For the truth is that Yahoo is vulnerable, and has been for some time.
The one-time darling of the early dot-com days had seemingly managed to ride out the impact of the subsequent market downturn, and had positioned itself firmly as a destination of choice for the web's user base.
Then Google happened. Or, more to the point, Google muscled in on areas that Yahoo had previously relied and banked on. The search engine business was only part of the story, of course. The real money came in the online advertising sector, and that's where Yahoo has, for a good year or two, been beaten and seemingly comprehensively outperformed by its sprightlier, seemingly unstoppable competition. And while Yahoo has launched a salvo or two of its own in that sector this year, it has being seen as too little, too late for its increasingly dissatisfied investors.
Semel's tenure was not one of failure. Certainly in the years after his appointment as chief executive and chairman in 2001, Yahoo enjoyed brisk business. Revenues, traffic and profit have dramatically increased over the course of his leadership, and financially, the company isn't in a bad place. While his hideously generous bonus packages - over $70m in 2006 alone - has caused loud dissent among shareholders (particularly given Yahoo's relative performance in its market sector), Yahoo is now established as a profitable and broadly known company. And given how some of its contemporaries have fared in a similar time frame, that's not an insignificant feat.
Yet it's not that or the balance sheet per se that's making Yahoo vulnerable. It's the share price.
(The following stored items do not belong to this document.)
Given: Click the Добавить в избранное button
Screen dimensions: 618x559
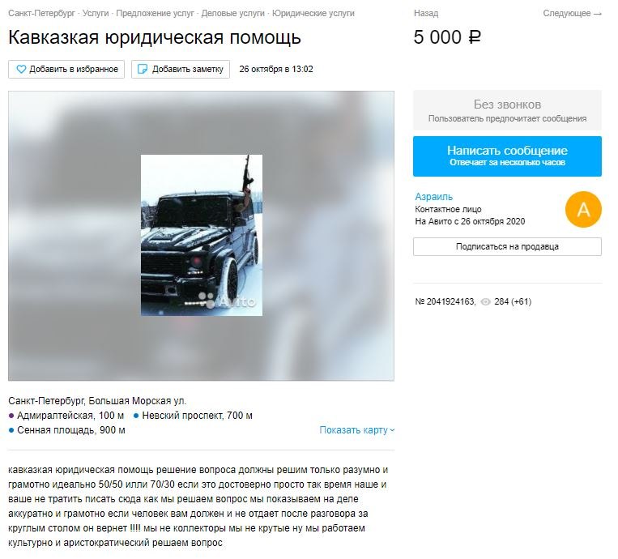Looking at the screenshot, I should tap(66, 70).
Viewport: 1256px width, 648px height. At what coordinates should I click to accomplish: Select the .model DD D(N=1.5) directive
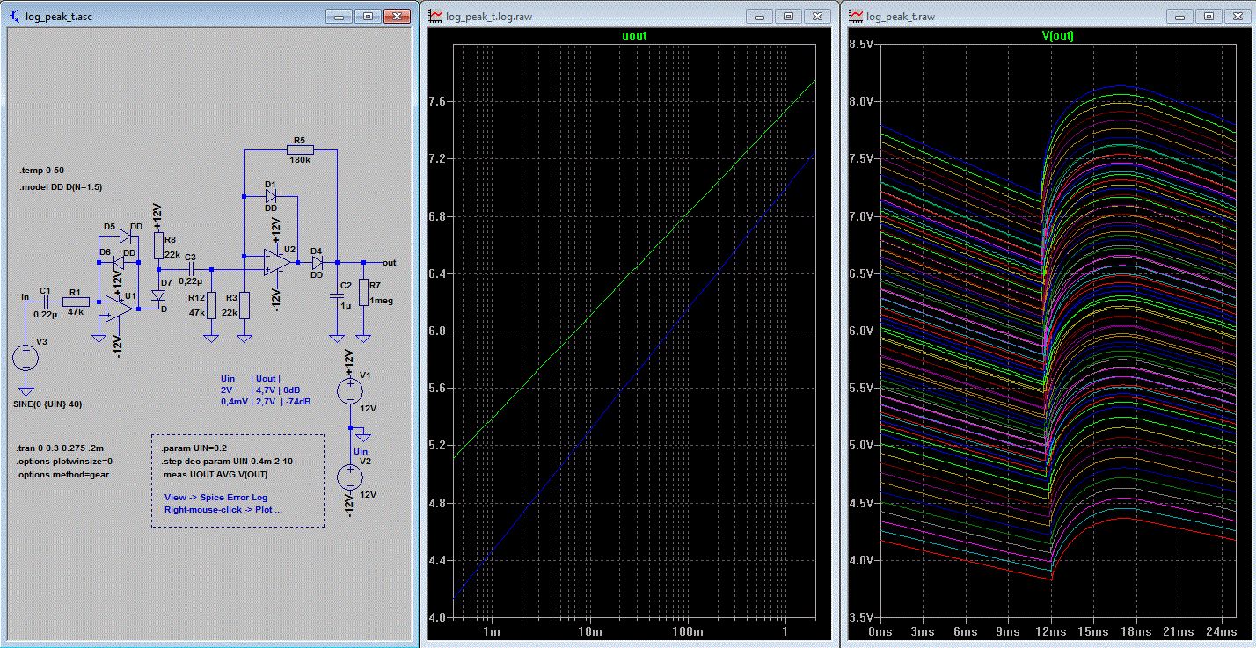tap(61, 186)
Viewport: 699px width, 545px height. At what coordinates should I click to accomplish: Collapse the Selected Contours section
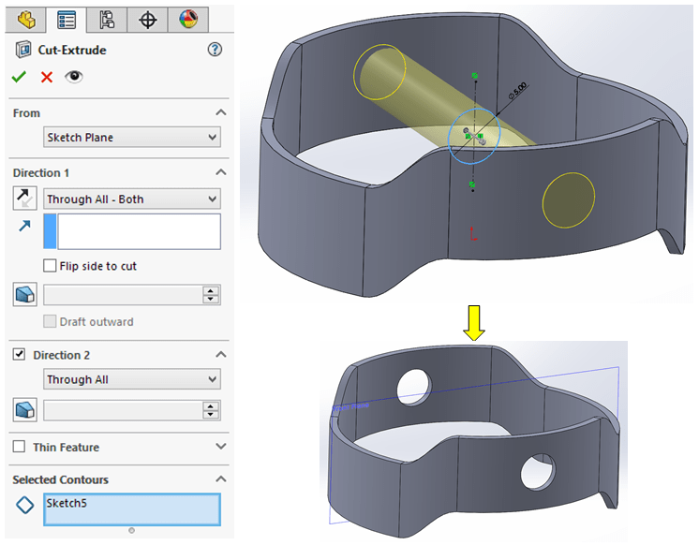click(x=220, y=479)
From the end of 2005 through to mid-2007, it's tumbled by the best part of 30 per cent, and this is at a time when its competition is thriving. Or, more to the point, the share price is struggling in a market that's not depressed.
Semel, who earned praise and plenty of financial reward for guiding Yahoo through the hard times, seemingly couldn't pull the same trick when the market was booming. And that suppressed share price, coupled with growing dissatisfaction at a strategy that seems to trail in Google's wake (and that's when said strategy is communicated at all), has meant that Yahoo may be ripe for the picking.
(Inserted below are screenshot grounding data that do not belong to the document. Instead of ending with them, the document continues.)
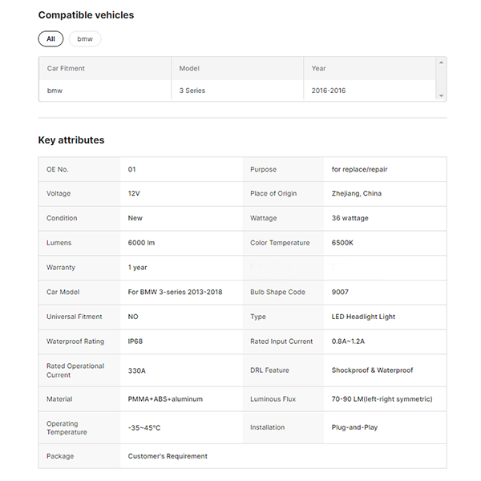The height and width of the screenshot is (481, 481).
Task: Click the 'bmw' car fitment table cell
Action: tap(55, 91)
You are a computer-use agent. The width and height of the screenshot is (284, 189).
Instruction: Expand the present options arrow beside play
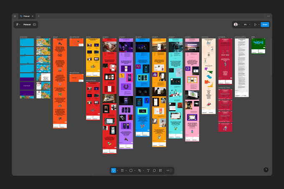(259, 25)
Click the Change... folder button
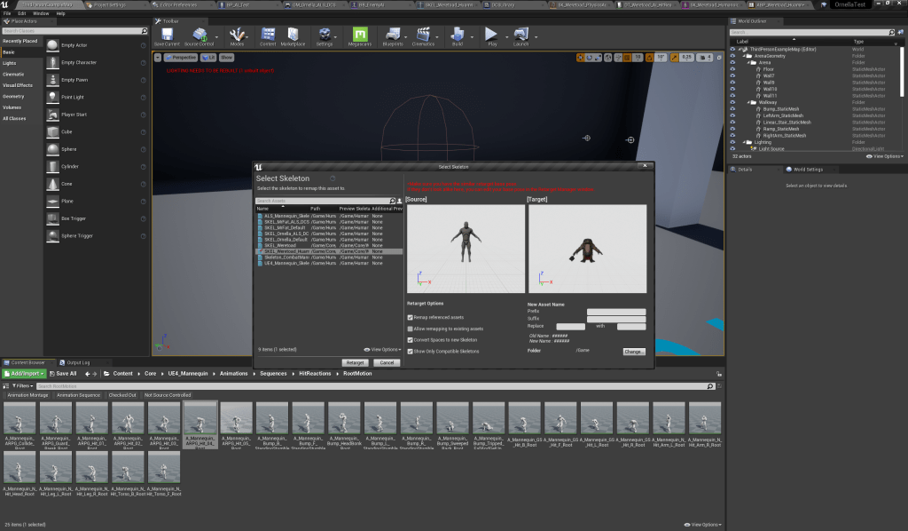Image resolution: width=908 pixels, height=531 pixels. click(634, 352)
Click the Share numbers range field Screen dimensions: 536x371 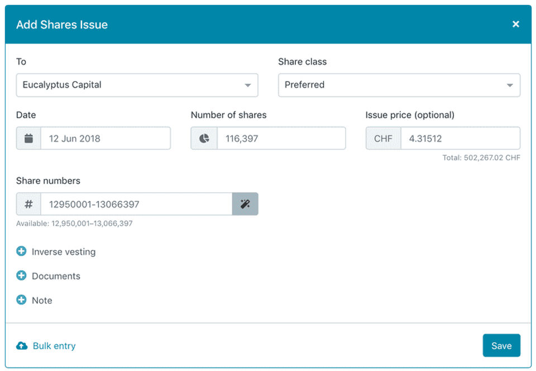pos(136,204)
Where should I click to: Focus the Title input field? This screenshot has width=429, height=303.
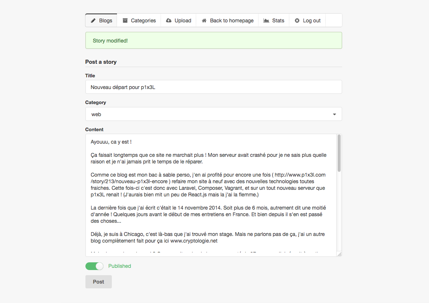pyautogui.click(x=213, y=87)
After all, the numbers don't lie. The market currently values Google at four times the price of Yahoo, and the gap is likely to get bigger.
Jerry Yang
The appointment of Semel's replacement has done little to douse the flames. Jerry Yang, who founded Yahoo back in 1994, has assumed the role of chief executive, and this is widely believed to be a holding position, rather than a long-term strategy. In fact, in some quarters the appointment of Yang has been seen as the most obvious signal yet that Yahoo is going to end up on the block (although, as you'd expect, some take the opposite view).